To satisfy the pleading requirements of Fed. R. Civ. P. 8, a complaint must simply give
the defendants fair notice of what the plaintiff’s claim is and the grounds upon which it rests.
Id. at 555; Swierkiewicz v. Sorema N.A., 534 U.S. 506, 512, 122 S. Ct. 992, 152 L. Ed. 2d 1
(2002). Although the pleading standard announced in Fed R. Civ. P. 8 does not require
“detailed factual allegations,” it does demand more than an unadorned, “the-defendantunlawfully-harmed-me accusation.” Sinaltrainal v. Coca-Cola Co., 578 F. 3d 1252, 1268 (11th
Cir. 2009) (citing Ascroft v. Iqbal, ----- U.S.----, 129 S. Ct. 1937, 1949, 173 L. Ed 2d 868
(2009). Furthermore, unwarranted deductions of fact in a complaint are not admitted as true
for the purpose of testing the sufficiency of the allegations. Sinaltrainal, 578 F. 3d at 1268
(citing Aldana v.

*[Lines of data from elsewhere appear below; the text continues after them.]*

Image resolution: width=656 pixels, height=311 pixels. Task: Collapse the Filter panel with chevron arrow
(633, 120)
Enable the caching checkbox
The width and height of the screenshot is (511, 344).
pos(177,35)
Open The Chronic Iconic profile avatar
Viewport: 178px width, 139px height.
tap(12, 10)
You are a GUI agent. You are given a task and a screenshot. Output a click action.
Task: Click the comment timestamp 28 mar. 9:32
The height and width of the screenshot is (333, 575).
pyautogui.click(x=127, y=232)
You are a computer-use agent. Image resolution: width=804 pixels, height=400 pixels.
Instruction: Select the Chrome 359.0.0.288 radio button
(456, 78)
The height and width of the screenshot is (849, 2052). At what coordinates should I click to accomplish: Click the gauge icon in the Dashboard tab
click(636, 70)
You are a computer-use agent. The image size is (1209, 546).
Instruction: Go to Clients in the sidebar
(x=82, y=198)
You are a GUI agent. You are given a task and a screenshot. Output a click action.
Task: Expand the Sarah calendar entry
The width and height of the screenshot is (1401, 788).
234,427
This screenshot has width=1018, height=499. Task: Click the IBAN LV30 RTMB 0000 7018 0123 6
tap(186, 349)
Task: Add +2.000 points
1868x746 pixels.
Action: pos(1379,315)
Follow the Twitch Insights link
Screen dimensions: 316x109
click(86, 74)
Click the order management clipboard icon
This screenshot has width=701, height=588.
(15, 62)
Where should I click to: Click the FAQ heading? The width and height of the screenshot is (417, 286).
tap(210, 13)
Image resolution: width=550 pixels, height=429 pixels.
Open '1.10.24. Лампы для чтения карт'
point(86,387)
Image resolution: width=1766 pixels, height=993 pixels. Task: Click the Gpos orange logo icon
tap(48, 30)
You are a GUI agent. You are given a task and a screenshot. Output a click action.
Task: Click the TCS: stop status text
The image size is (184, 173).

Del Monte Fresh Produce, N.A., Inc., 416 F.3d 1242, 1248 (11th Cir. 2005)).
The facts as pled must state a claim for relief that is plausible on its face. Sinaltrainal, 578 F.
3d at 1268 (citing Iqbal, 129 S. Ct. at 1950). Dismissal is warranted under Fed. R. Civ. P.
12(b)(6) if, assuming the truth of the factual allegations of plaintiff’s complaint, there is a
dispositive legal issue which precludes relief. Simplexgrinnell, L.P. v. Ghiran, 2007 WL
2480352 (M.D. Fla. August 29, 2007) (citing Neitzke v. Williams, 490 U.S. 319, 326, 109 S.
Ct. 1827, 104 L. Ed. 2d 338 (1989); Brown v. Crawford County, Georgia, 960 F.2d 1002,
1009-1010 (11th Cir. 1992).
DISCUSSION
The Defendants argue that Cosby failed to allege that LCOEO had a custom policy or
practice to discriminate.
The Defendants further argue that Barden, Valenti, and
Salyer are entitled to absolute immunity or in the alternative entitled to qualified immunity.
Finally the Defendants argue that the intra-corporate conspiracy doctrine protects them from
4
any conspiracy claims. Cosby states that he was deprived of his due process rights under
the Fourteenth Amendment because he was not allowed a hearing before the LCOEO
dismissed A8130E on a no reasonable cause determination.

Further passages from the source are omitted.